Writing in Crisis, Father Cornelius Buckley, SJ, observes that the Jesuit ownership of slaves in the 19th century was a clear violation of papal decrees condemning the practice. Thus he writes: “it is important to see that disobedience to papal teaching was the point of departure from which Georgetown and other Jesuit colleges in the United States plotted their course.”
Father Cornelius Buckley explains :
Slavery as an institution should be condemned. This was precisely the position of Pope Paul III, when in 1537, he outlawed slavery and condemned those who owned or sold slaves. Three years later he approved the rule of Ignatius of Loyola and his companions constituting them as a religious order. Of course, not many paid much attention to the pope’s strong statements against black slavery. It was too advantageous for black chiefs who sold their people and for white traders who purchased them and transported them to the New World.
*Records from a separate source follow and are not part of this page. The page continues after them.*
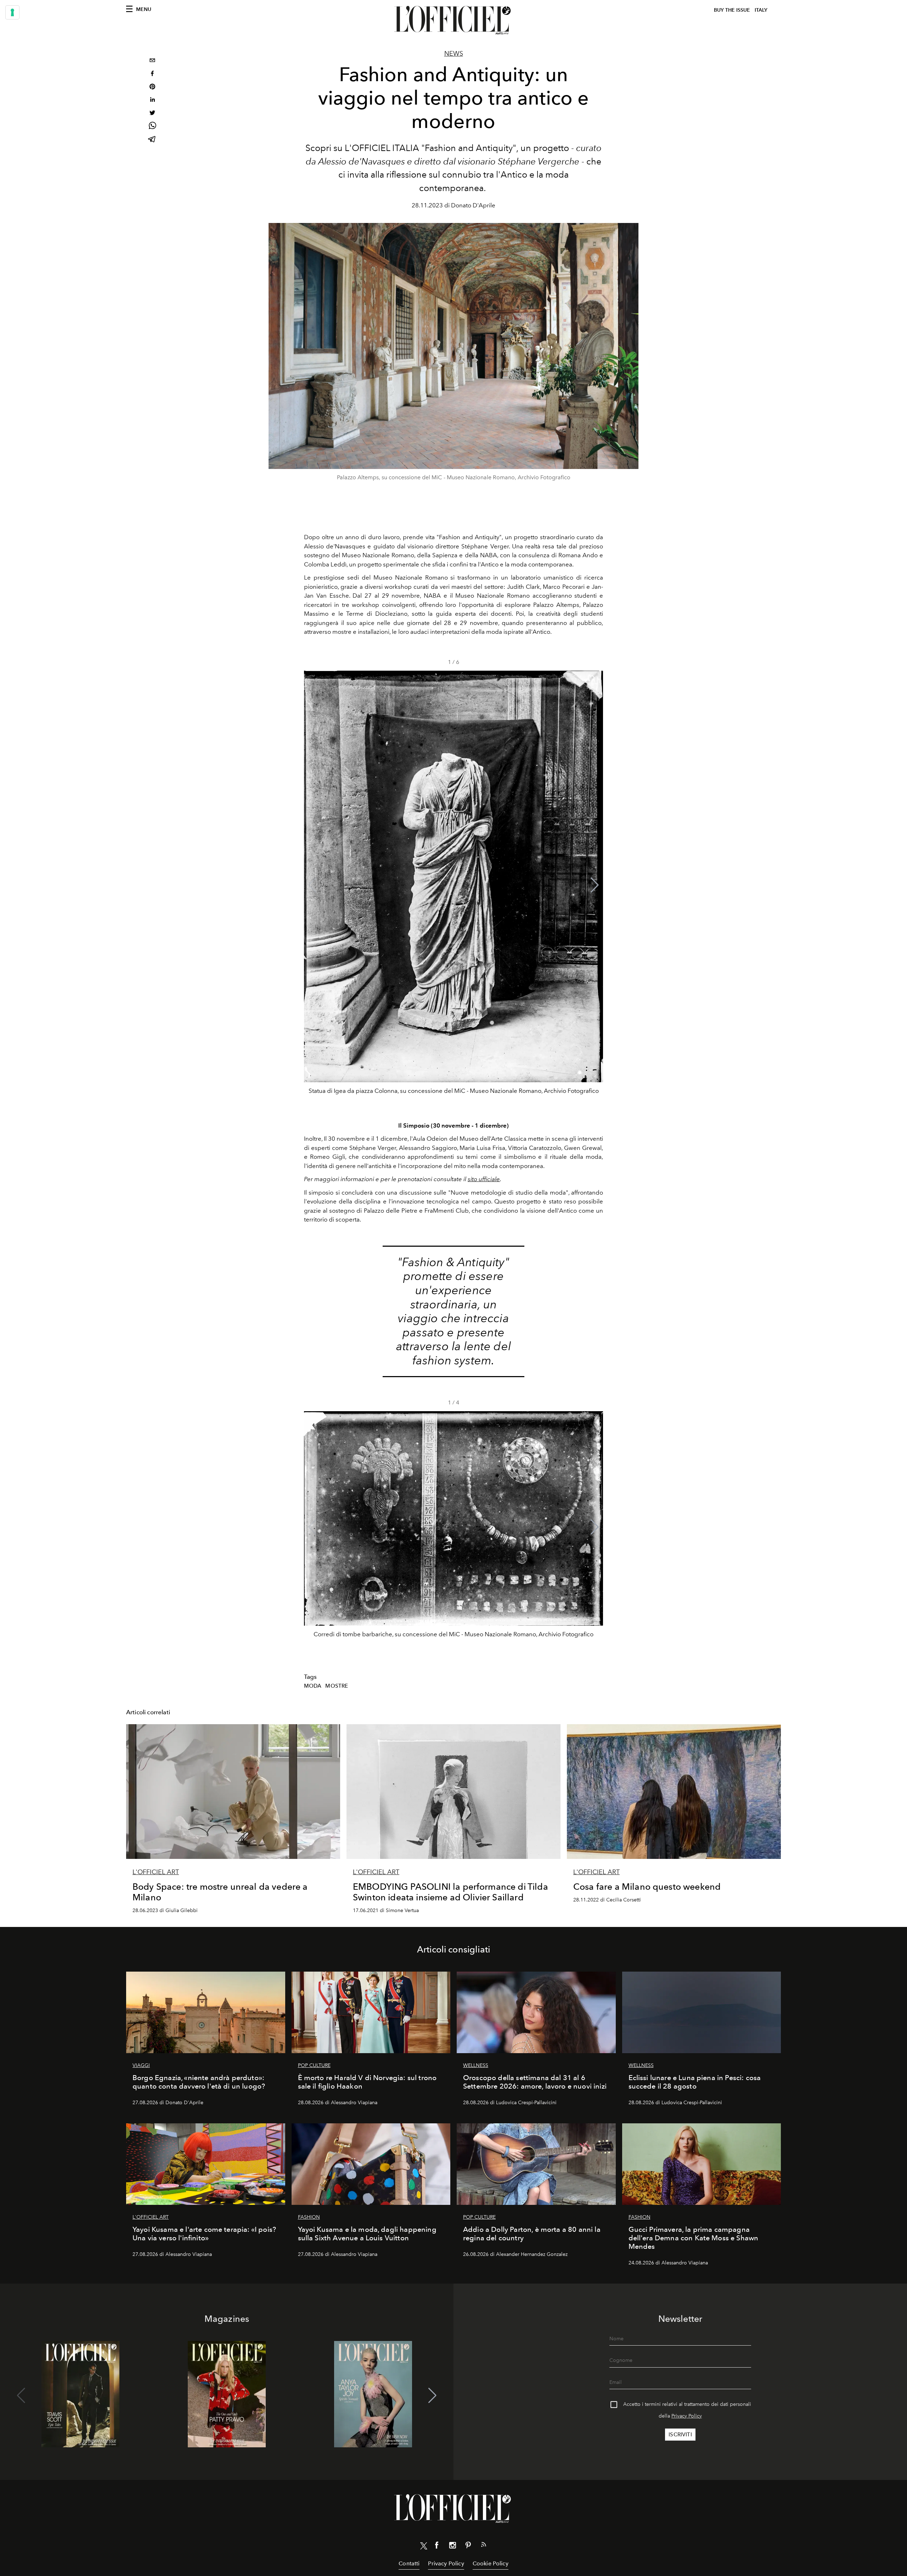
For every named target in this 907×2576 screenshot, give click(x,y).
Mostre (336, 1686)
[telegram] (152, 139)
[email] (152, 61)
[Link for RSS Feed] (483, 2545)
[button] (594, 885)
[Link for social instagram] (452, 2546)
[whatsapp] (152, 126)
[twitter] (152, 113)
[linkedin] (152, 100)
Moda (313, 1686)
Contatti (409, 2563)
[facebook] (152, 74)
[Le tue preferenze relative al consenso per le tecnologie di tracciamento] (12, 12)
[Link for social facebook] (436, 2546)
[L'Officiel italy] (453, 20)
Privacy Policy (686, 2416)
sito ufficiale (484, 1179)
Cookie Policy (490, 2563)
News (453, 53)
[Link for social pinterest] (468, 2546)
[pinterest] (152, 87)
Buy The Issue (732, 10)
But then in 1639, at the insistence of the Jesuits in Paraguay, where the Spaniards where enslaving the indigenous peoples, Pope Urban VIII issued another bull confirming what Paul had decreed and adding strength to it. Then, less than fifty years later, the Jesuits in Maryland were slave owners. So, in order to put into its proper perspective the historical fact that the 1838 Georgetown Jesuits were owners and sellers of slaves, it is important to see that disobedience to papal teaching was the point of departure from which Georgetown and other Jesuit colleges in the United States plotted their course.
So what's they big deal? It's not as if they were denying someone contraceptives.